Zinsfloor
Auch: Zinsuntergrenze · Floor-Vereinbarung
Ein Zinsfloor ist eine im Darlehensvertrag festgelegte Zinsuntergrenze bei variabel verzinsten Krediten. Sinkt der zugrunde liegende Referenzzins (z. B. Euribor) unter diese Grenze, zahlt der Kreditnehmer trotzdem mindestens den vereinbarten Floor-Zinssatz.
Ausführliche Erklärung
Variable Darlehen koppeln den Zinssatz meist an einen Referenzzinssatz (z. B. 3-Monats-Euribor) zuzüglich eines Aufschlags (Marge) der Bank. Ein Zinsfloor begrenzt dabei das Risiko der Bank, dass der Referenzzins so stark fällt oder sogar negativ wird, dass die Bank am Ende weniger als kalkuliert oder sogar keine Zinsen erhält.
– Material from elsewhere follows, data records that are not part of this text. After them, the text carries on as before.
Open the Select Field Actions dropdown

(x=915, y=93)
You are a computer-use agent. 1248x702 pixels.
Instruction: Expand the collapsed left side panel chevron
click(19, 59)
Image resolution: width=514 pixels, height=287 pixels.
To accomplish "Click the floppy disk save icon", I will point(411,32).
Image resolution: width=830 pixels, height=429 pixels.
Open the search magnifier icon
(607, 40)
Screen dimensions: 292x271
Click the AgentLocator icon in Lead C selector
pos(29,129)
Für die Maklerpraxis relevant:
- Pendant zum Cap: Während ein Zinscap (siehe Cap-Darlehen) den Kunden vor steigenden Zinsen schützt, schützt der Floor die Bank vor fallenden Zinsen. Beide Klauseln zusammen ergeben einen "Zinskorridor" (Collar).
- Negativzins-Phasen: In Zeiten sehr niedriger oder negativer Referenzzinsen (wie zeitweise am Kapitalmarkt beobachtet) verhindert ein Floor, dass Kreditnehmer faktisch eine "negative" Verzinsung des Darlehens erhalten, bei der die Bank quasi drauflegen müsste.
- Transparenzpflicht: Ein Zinsfloor als vorformulierte Klausel unterliegt der AGB-Inhaltskontrolle (§ 307 BGB). Er muss klar und verständlich formuliert sein; überraschende oder intransparente Floor-Klauseln können unwirksam sein.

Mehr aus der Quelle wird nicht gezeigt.